Unless all these requirements are met, the resulting "decision aid" is likely to be more harmful than helpful to rational action.

p.139 A choice model can be structured in many different ways, appropriate in different circumstances... Distinctions have to do with how useful the structure is for the decision at hand... Different structures can focus attention on different aspects of the choice. This focus permits analytic effort to be spent where it can do the most good. An excellent way to organize your thinking initially about what the key considerations are is with an influence sketch (shown in Appendix 8A).[footnote: An influence sketch is a simple, qualitative version of the influence diagram, which is a well-established computerized device, logically equivalent to a decision tree, that deals more compactly and clearly with a complex representation of the problem, with many features of option outcome distinguished (Schacter, 1986)] The influence sketch lays out the salient causal connections between option and utility in a way that permits you to select a few to model explicitly.
 
p.151 An influence sketch helps identify contributors and settings that may have a significant  effect on the utility of options.
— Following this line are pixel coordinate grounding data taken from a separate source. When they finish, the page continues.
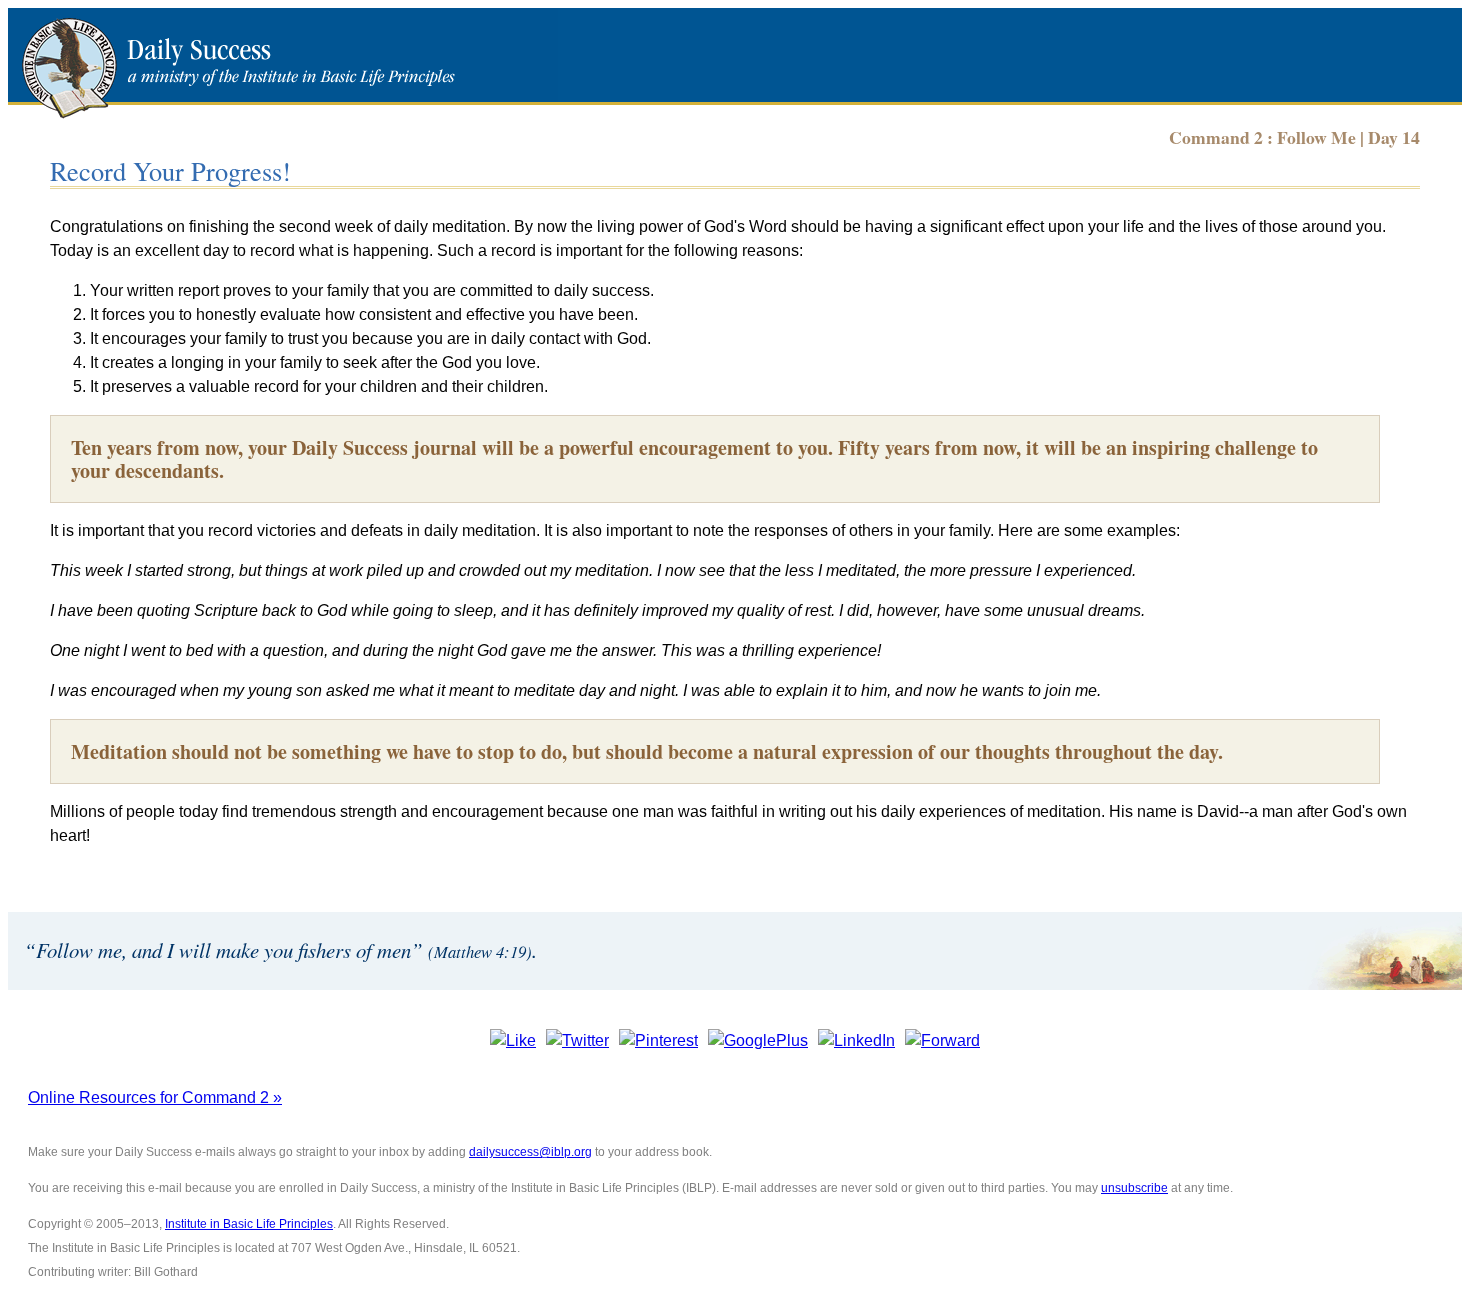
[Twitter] (577, 1041)
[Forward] (942, 1041)
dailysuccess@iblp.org (530, 1152)
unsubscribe (1134, 1188)
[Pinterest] (658, 1041)
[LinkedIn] (856, 1041)
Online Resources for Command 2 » (155, 1097)
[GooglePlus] (758, 1041)
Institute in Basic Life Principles (249, 1224)
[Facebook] (513, 1041)
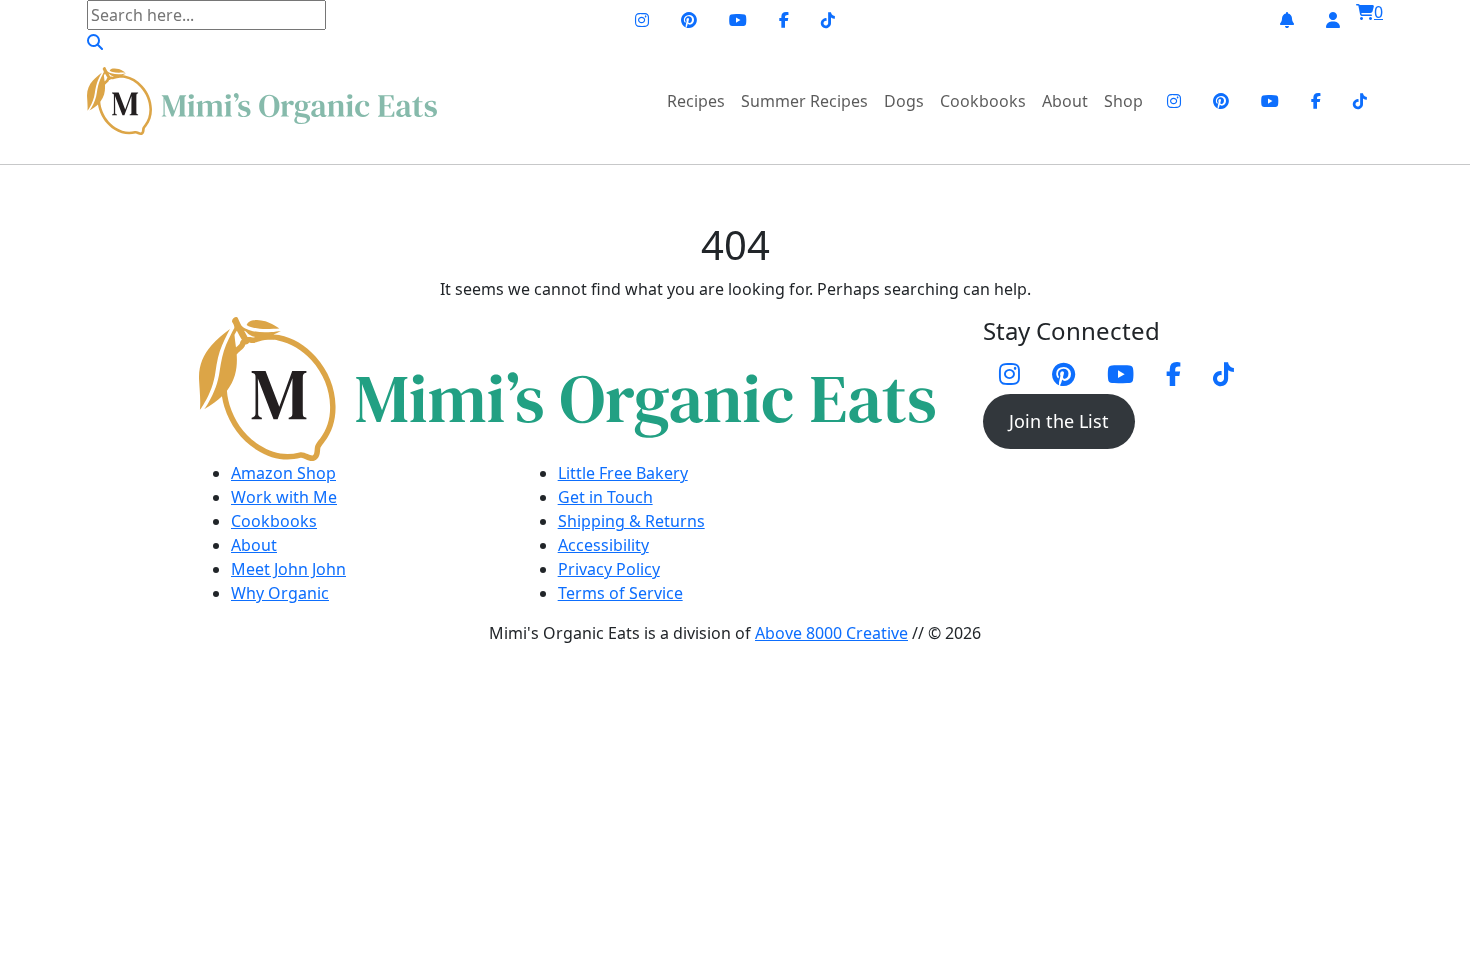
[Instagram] (642, 20)
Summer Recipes (804, 101)
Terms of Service (620, 593)
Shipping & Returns (631, 521)
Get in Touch (605, 497)
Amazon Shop (283, 473)
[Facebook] (784, 20)
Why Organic (280, 593)
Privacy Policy (609, 569)
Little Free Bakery (623, 473)
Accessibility (603, 545)
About (1065, 101)
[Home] (262, 101)
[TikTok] (828, 20)
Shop (1123, 101)
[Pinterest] (689, 20)
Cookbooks (983, 101)
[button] (95, 42)
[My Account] (1333, 20)
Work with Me (284, 497)
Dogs (904, 101)
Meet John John (288, 569)
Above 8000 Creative (831, 633)
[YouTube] (738, 20)
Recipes (696, 101)
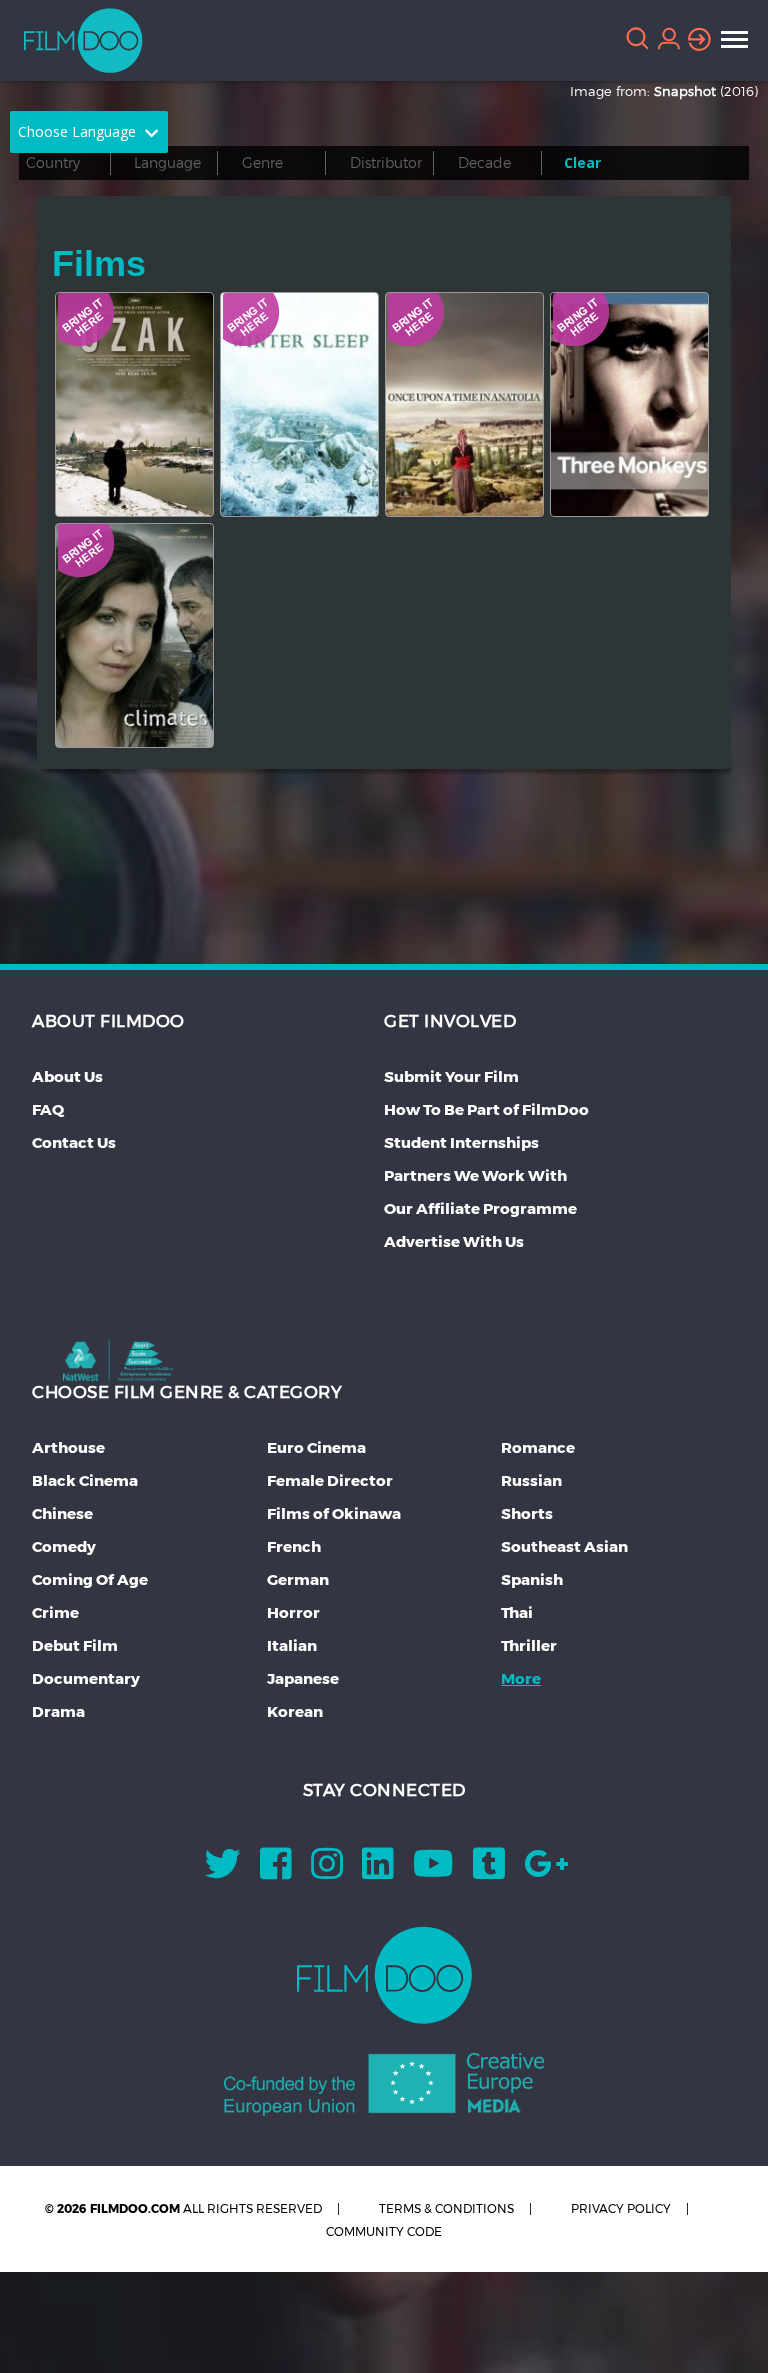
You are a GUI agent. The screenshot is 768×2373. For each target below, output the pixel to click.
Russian (531, 1480)
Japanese (303, 1678)
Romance (538, 1447)
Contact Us (74, 1142)
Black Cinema (85, 1480)
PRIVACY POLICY (621, 2208)
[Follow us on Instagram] (327, 1870)
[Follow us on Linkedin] (378, 1870)
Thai (517, 1612)
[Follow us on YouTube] (433, 1870)
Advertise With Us (454, 1241)
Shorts (527, 1513)
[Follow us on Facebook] (276, 1870)
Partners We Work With (475, 1175)
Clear (582, 162)
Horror (293, 1612)
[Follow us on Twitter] (223, 1870)
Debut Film (75, 1645)
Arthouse (68, 1447)
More (521, 1678)
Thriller (529, 1645)
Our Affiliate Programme (480, 1208)
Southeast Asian (564, 1546)
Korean (295, 1711)
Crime (55, 1612)
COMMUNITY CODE (384, 2231)
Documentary (86, 1678)
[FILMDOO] (384, 1975)
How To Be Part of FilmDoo (486, 1109)
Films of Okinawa (334, 1513)
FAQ (48, 1109)
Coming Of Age (90, 1579)
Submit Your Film (451, 1076)
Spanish (532, 1579)
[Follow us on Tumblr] (489, 1870)
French (294, 1546)
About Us (67, 1076)
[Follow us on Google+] (546, 1870)
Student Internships (461, 1142)
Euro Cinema (316, 1447)
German (298, 1579)
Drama (58, 1711)
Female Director (330, 1480)
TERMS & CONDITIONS (446, 2208)
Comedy (64, 1546)
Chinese (62, 1513)
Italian (292, 1645)
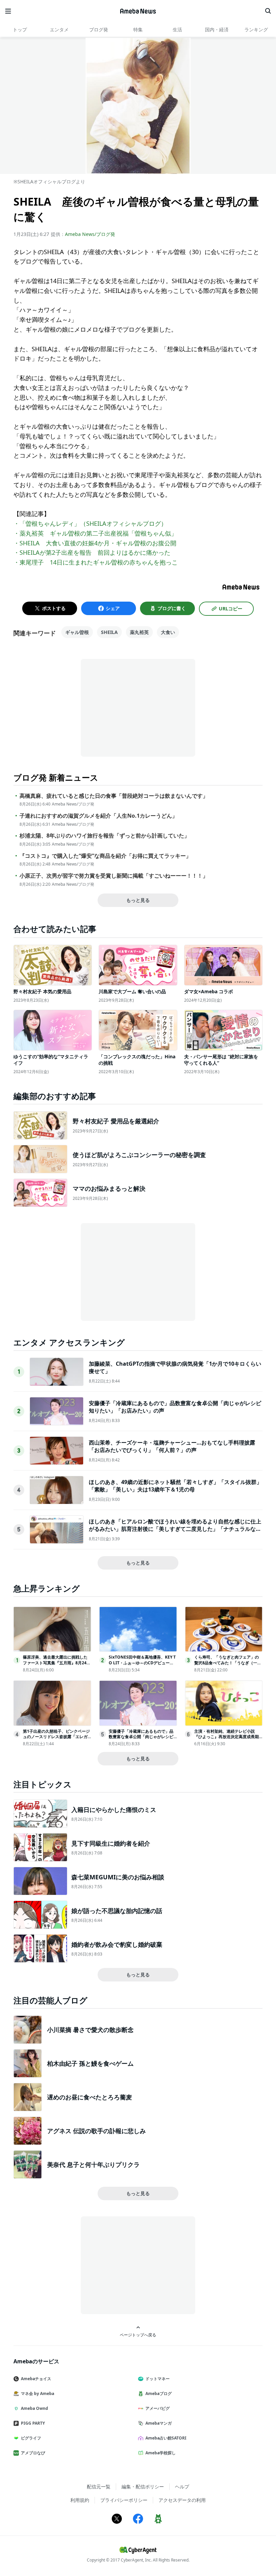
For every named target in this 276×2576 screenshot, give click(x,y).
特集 (138, 29)
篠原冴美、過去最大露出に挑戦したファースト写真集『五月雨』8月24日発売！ (57, 1662)
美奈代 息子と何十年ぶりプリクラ (93, 2164)
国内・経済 (217, 29)
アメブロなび (33, 2453)
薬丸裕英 (139, 632)
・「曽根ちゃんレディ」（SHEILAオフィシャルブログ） (90, 523)
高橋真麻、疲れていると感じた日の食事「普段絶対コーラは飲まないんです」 (114, 795)
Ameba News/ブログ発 (90, 234)
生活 (177, 29)
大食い (168, 632)
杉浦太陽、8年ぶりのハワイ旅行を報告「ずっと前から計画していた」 (104, 835)
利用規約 (79, 2500)
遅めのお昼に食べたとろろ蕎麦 (89, 2097)
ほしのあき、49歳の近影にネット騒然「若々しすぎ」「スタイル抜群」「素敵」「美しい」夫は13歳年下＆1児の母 (175, 1485)
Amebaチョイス (36, 2379)
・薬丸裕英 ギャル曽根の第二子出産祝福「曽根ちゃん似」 (95, 533)
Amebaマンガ (158, 2423)
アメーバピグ (157, 2408)
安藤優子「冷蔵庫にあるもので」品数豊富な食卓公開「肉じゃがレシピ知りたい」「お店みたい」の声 (141, 1737)
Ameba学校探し (160, 2453)
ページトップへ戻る (138, 2334)
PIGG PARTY (33, 2423)
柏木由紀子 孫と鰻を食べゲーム (90, 2063)
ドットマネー (157, 2379)
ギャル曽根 (77, 632)
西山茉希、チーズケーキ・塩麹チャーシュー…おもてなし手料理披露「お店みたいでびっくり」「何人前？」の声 (172, 1446)
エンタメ (59, 29)
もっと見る (138, 900)
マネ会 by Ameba (37, 2393)
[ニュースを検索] (268, 11)
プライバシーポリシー (123, 2500)
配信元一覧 (98, 2486)
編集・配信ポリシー (143, 2486)
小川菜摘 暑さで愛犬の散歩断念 (90, 2030)
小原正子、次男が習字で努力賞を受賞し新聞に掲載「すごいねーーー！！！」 (114, 875)
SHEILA (109, 632)
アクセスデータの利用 (182, 2500)
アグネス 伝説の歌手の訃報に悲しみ (96, 2131)
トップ (20, 29)
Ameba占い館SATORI (165, 2438)
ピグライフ (31, 2438)
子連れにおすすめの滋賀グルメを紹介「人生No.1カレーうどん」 (98, 815)
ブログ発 (98, 29)
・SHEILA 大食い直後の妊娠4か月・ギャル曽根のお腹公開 (94, 543)
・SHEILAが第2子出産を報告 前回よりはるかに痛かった (91, 552)
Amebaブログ (158, 2393)
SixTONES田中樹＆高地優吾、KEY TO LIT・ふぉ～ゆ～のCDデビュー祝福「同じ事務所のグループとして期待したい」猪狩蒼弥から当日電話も (142, 1665)
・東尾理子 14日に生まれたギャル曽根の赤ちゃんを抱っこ (95, 562)
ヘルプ (182, 2486)
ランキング (256, 29)
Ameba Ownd (34, 2408)
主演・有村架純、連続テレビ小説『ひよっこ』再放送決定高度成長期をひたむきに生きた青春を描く (226, 1737)
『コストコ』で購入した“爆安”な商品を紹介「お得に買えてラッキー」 (105, 855)
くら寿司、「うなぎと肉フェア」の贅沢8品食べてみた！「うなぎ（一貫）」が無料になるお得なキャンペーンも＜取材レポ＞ (226, 1665)
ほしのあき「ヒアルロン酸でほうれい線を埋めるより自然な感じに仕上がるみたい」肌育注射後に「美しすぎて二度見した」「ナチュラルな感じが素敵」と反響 (175, 1529)
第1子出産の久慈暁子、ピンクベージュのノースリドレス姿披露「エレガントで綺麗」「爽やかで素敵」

The evaluation of options may involve considering numerous possibilities intervening between commitment to an option and its ultimate utility to the decider. An influence sketch represents these graphically. Essentially, influence sketches draw attention to critical developments, events, and subsequent choices which may influence evaluation of the target choice and the interconnection between them. In particular, they show what influences what, within the overall influence of target choice on objectives (see Figure 8A.1a).
    More ambitious influence diagrams have been developed and used as computational frameworks to evaluate options, much as decision trees do, but more compactly (Oliver and Smith, 1990).